Exercise 1 - Could you extract everything from "I keep hearing" down to "and small clients." in the email on virtual tape for TSM, copying it word for word?
Exercise 2 - Would you continue the email on virtual tape for TSM, starting right after its final sentence?

Text block -
** Start **
We are also using a EMC DL700 which uses in-the-box LTO compatible
compression.
Kindest regards,
Eric van Loon
KLM Royal Dutch Airlines


-----Original Message-----
From: ADSM: Dist Stor Manager [mailto:ADSM-L AT VM.MARIST DOT EDU] On Behalf Of
Roger Deschner
Sent: donderdag 7 december 2006 9:35
To: ADSM-L AT VM.MARIST DOT EDU
Subject: Re: Survey Question for Virtual Tape Users: What Vendors are
you using for Virtual Tape?

I keep hearing it said, that if you're going to buy a great big disk
array for TSM, that it works better if you let TSM know it has disks
(DEVCLASS=FILE), than if you lie and try to tell it they are virtual
tapes. Cheaper too, because you don't have that VTL layer in there.
Simpler to administer because it's all done in TSM. Easier to grow later
because you're not locked into a single vendor or technology - all the
disk box needs to do is support Unix filesystems under your OS. All that
lying just adds overhead.

We are dividing our workload, between large clients and small clients.
Basically, we're dividing them between those who could use collocation
on real tape effectively, and those who cannot.

The small clients are going to move to an all-disk solution. You could
call it virtual tape, except that TSM knows it's disks. Small clients
are the situation where backup to disk is effective, because collocation
is impractical so in a restore you're mostly waiting for the robot to
dance around in his cage mounting and unmounting tapes. This is a huge
waste of the robot's time, your time, and most importantly the client's
time. SATA drives aren't fast, but they're fast enough to speed up small
clients' large restores (e.g. an entire PC hard drive) by several orders
of magnitude.

The large clients are very much best on collocated real tape. I'd say
the test is this: If you have a group of clients that are exploiting
collocation correctly and effectively, without wasting too much tape,
then that is exactly where they belong - on real tape. We found in a
real disaster situation (big server had a large Unix filesystem get
corrupted) that by setting RESOURCEUTILIZATION to get multiple restore
streams going at once, that we restored that filespace many times faster
than by any other possible backup/restore method, TSM or anything else.
** End **
Given data -
** Start **
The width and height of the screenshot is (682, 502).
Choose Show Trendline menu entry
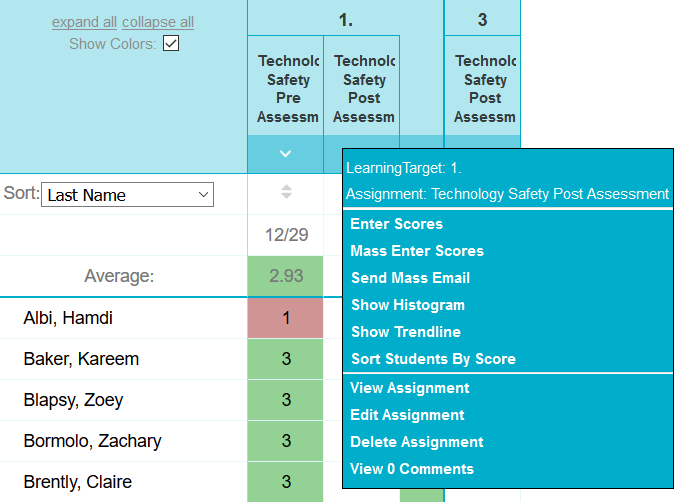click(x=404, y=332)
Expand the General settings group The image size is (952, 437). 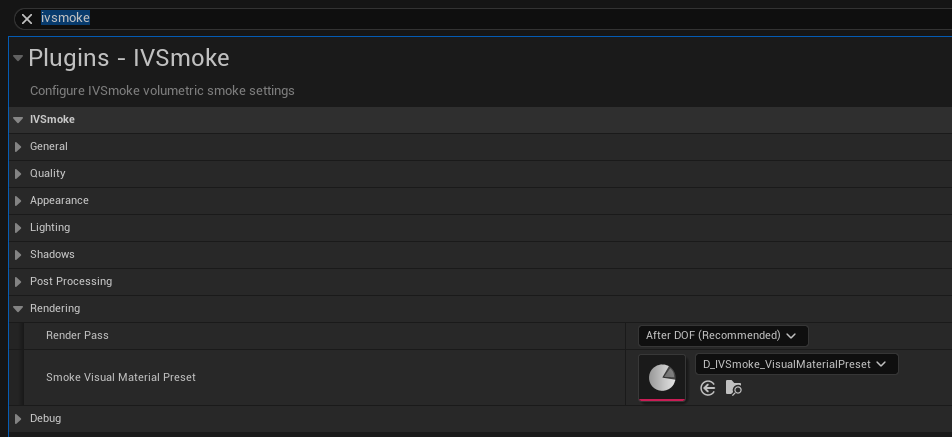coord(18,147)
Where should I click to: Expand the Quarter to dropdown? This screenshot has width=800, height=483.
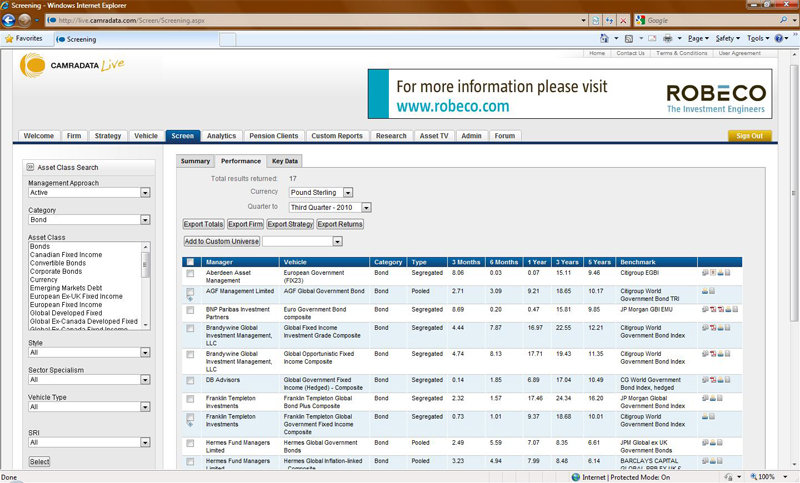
** End **
Right answer 1 -
I keep hearing it said, that if you're going to buy a great big disk
array for TSM, that it works better if you let TSM know it has disks
(DEVCLASS=FILE), than if you lie and try to tell it they are virtual
tapes. Cheaper too, because you don't have that VTL layer in there.
Simpler to administer because it's all done in TSM. Easier to grow later
because you're not locked into a single vendor or technology - all the
disk box needs to do is support Unix filesystems under your OS. All that
lying just adds overhead.

We are dividing our workload, between large clients and small clients.

Right answer 2 -
We also found that setting RESOURCEUTILIZATION high was much more
efficient than any attempt to divide up the restore manually. Get
several modern SDLT or LTO drives in a RTL (Real Tape Library) streaming
data into a GigE pipe at once, and you're moving a lot of data very
fast. Restore of large filespace(s) from disk simply cannot beat real
tapes, with collocation, and the TSM RESOURCEUTILIZATION setting
automating the process of creating multiple restore streams.

Roger Deschner      University of Illinois at Chicago
rogerd AT uic DOT edu
======I have not lost my mind -- it is backed up on tape somewhere.=====





On Wed, 6 Dec 2006, Nancy L Backhaus wrote:

>Op System AIX 5.3 ML 3
>Nightly Backup 2 -2 1/2 TB
>Library - ADIC I2000 Scalar
>18 LTO Tape Drives
>LTO 2 Tapes
>600 slots
>Clients - 135 (Wintel)
>AIX -26 (Sybase, SQL, and DB2)
>
>We are looking into Virtual Tape Technology for our environment.    1
1/2s
>TB data first backs up to disk then to onsite tape then we make a 
>backup of our onsite tape to a copy stgpool and store those tapes
offsite  for
>disaster recovery.    The other 1 TB of data is a DB2 database that
we
>back up directly to onsite tape and of course make a copy of the
onsite
>tape to offsite tape for disaster recovery.   We can't get our
backups
>done and out the door to meet our RTO objective.     We are looking
to
add
>a VTL and reduce our tape drive and slot capacity in a new library
to
>offset some of the cost for a virtual tape library.    We would like
to
>also take advantage of collocation and setup library sharing too.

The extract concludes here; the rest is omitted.